Do They Actually Let Patriots Serve Anymore?

August 9, 2006

First came the ideological litmus test for the Pentagon brass (not to mention the State Department).

Then came the graft and corruption test, imposed by the smirking chimp himself (you had to be a devotee graft and corruption to keep your stars).

And what trifecta would be complete without a religious litmus test for cadets at the various military academies?

Meanwhile the military lowered the bar and started taking in Nazis, high school drop-outs, and people with “personality disorders” who are all about the signing bonus and “kill[ing] ’em all.”

Thank God they’re keeping the queers out, though!

Openly gay people are prohibited from serving in the U.S. military under a 1993 policy known as “don’t ask, don’t tell.” The military can’t ask if a service member is gay, but those who say they are gay are discharged.

The U.S. military argues that barring gays from the military is critical to maintaining a unit’s “cohesion,” the trust among service members crucial to combat effectiveness.

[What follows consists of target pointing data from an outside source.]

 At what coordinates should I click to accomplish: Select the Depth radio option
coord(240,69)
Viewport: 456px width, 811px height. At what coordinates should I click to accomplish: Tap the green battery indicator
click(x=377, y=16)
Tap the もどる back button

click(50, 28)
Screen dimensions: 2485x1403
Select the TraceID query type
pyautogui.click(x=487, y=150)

Harassment of gays, however, is prohibited. The
Pentagon, in a 2000 memo to the armed services and commanders, said “mistreatment, harassment, and inappropriate comments or gestures” based on sexual orientation were not acceptable.

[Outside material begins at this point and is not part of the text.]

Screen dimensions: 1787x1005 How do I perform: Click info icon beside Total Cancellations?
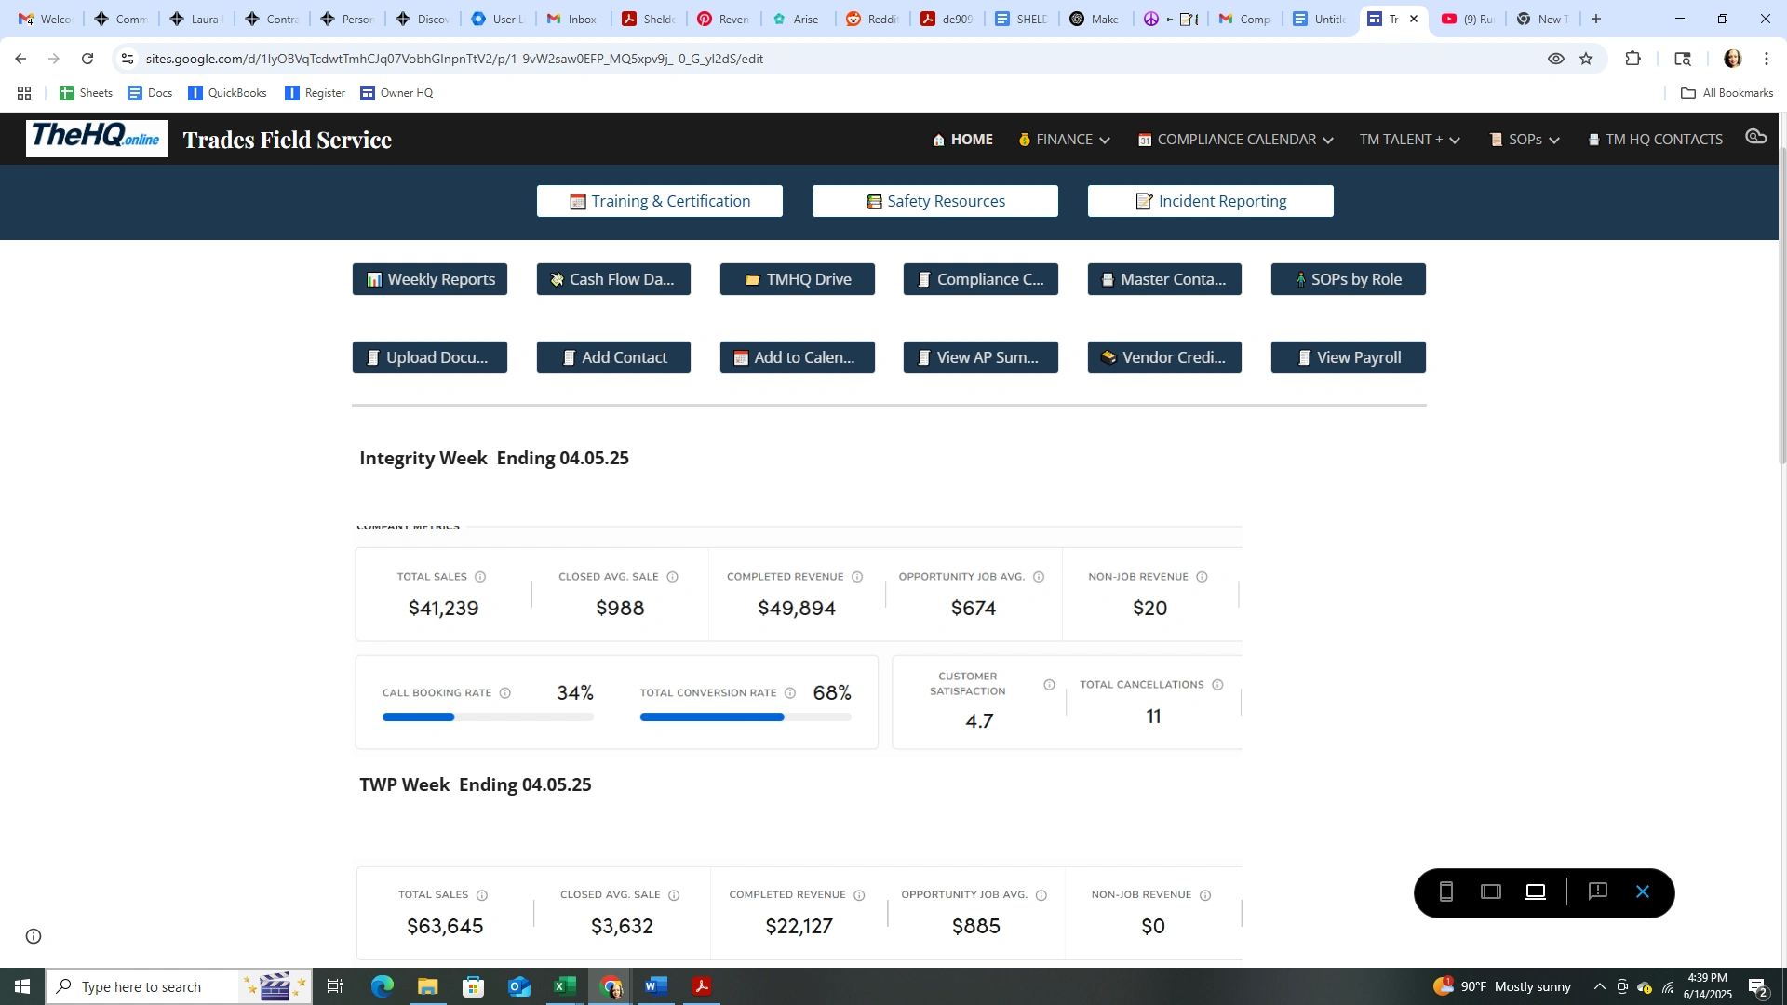point(1217,685)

On the Navy’s USS Theodore Roosevelt aircraft carrier, for example, anti-gay statements and jokes are on display and have been incorporated into a video about the F-14 Tomcat fighter aircraft, recently shown to reporters on the carrier.

Pilots on the Roosevelt sported T-shirts, also shown to reporters including a Reuters correspondent, that said, “I’m a Tomcat guy and you’re a homo.” The commander of the fighter squadron, in fact, wore the shirt.